Ellame Ford-Dunn, 16, who suffered with severe mental health problems, died on 20 March 2022, minutes after leaving the Bluefin acute children’s ward in Worthing hospital, part of University hospitals Sussex NHS trust (UHSussex).

The supervising agency nurse watched Ellame leave the ward, but did not follow her because she said she had been instructed not to leave the ward if a patient absconded, Brighton magistrates court was told.

On Monday, the trust pleaded guilty to a failure to provide safe care and treatment resulting in avoidable harm. In mitigation it said the acute ward was not equipped to deal with vulnerable mental health patients, but the trust had accepted Ellame because of a “growing crisis nationally” over the shortage of mental health beds for children and adolescents.

The prosecution was brought by the hospital regulator, the Care Quality Commission. Its barrister, James Marsland, said the trust had exposed Ellame “to a risk of significant avoidable harm”.

He said its policy on missing patients “did not provide any meaningful guidance on what to do when a vulnerable patient is seen to be absconding”. He added the police created confusion among staff and noted that the nurse caring for Ellame was “under the impression she should not follow her”.

Marsland said Ellame had a complex diagnosis and was at risk of self-harm and absconding. She tried to abscond from the hospital multiple times in the weeks before her death, Marsland told the court.

In a victim impact statement, Ellame’s mother, Nancy Ford-Dunn, said: “Ellame deserved to be kept safe and get well and have a fulfilling life. Her future has been ripped from her and from us.”

Eleanor Sanderson, the counsel for UHSussex, said: “The trust accepts the core failing was the 2019 missing patient policy. It wasn’t clear about what to do when a patient absconds.”

She said the policy should have been updated to reflect the reality that a growing number of mental health patients were being cared for on acute children’s ward due to a national shortage of mental health beds.

Sanderson said: “The decision to admit Ellame to the Bluefin ward placed the trust in an invidious position. It didn’t have the resources or skill to care for her but the alternative was a refusal to admit.”
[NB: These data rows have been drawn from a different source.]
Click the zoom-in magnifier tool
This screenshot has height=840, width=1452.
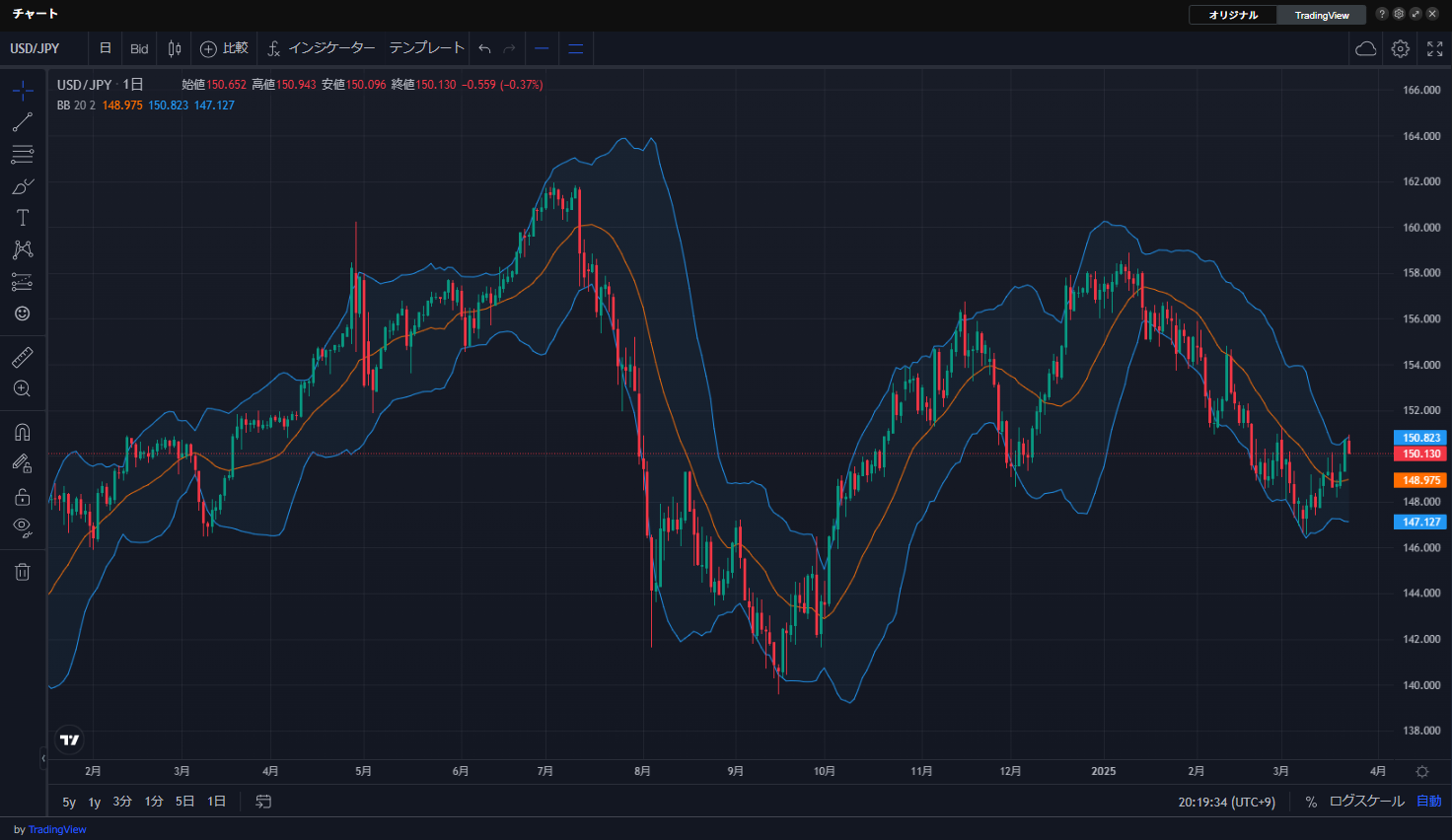click(x=22, y=388)
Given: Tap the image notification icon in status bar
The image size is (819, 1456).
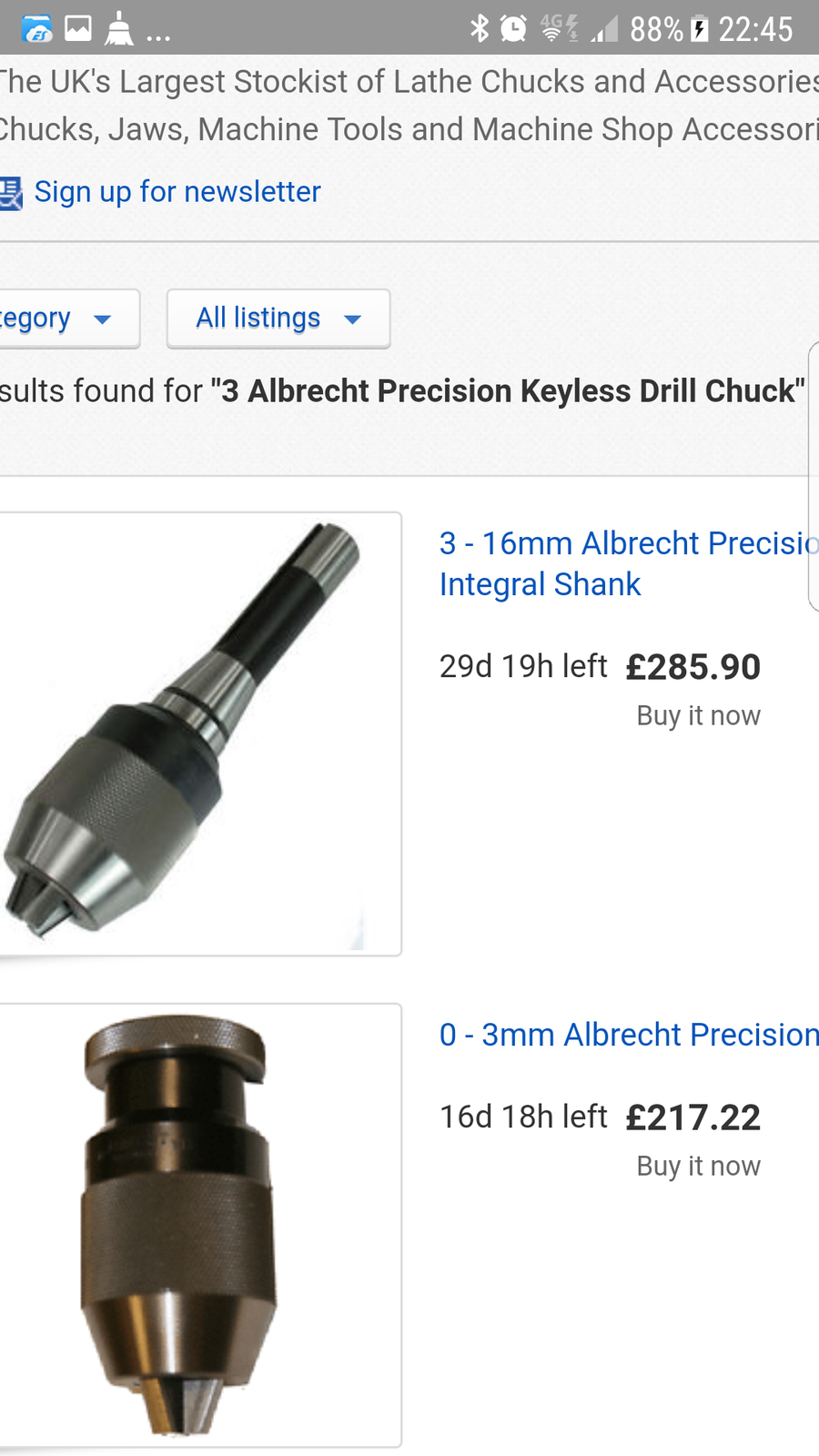Looking at the screenshot, I should (x=78, y=29).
Separately, the trust is under police investigation for possible individual and corporate manslaughter over more than 90 deaths involving alleged negligence and cover-up in general surgery and neurosurgery. It is also one of 14 trusts subject to a national inquiry announced last month, into failures in maternity services.

An inquest into Ellame’s death opened last year. It was adjourned pending the outcome of the prosecution.

Ellame’s mother, who is supported by the charity Inquest, told the court: “The legal process is taking so very very long. We still await the inquest. It delays the grieving process and keeps us trapped in the details. We are surviving not living.”

She added: “There is an Ellame-shaped hole in our lives and that absence screams every day.” Ellame had been diagnosed with dyslexia, autism and attention deficit hyperactivity disorder, and found secondary school challenging, the court heard. Her mother said she loved dancing with her younger sister and swimming in the sea with her younger brother.

“Ellame was a people pleaser who always cared more about other people’s feelings than her own,” she said.

UHSussex will be sentenced on 26 November over Ellame’s death. It is expected to be issued a substantial fine.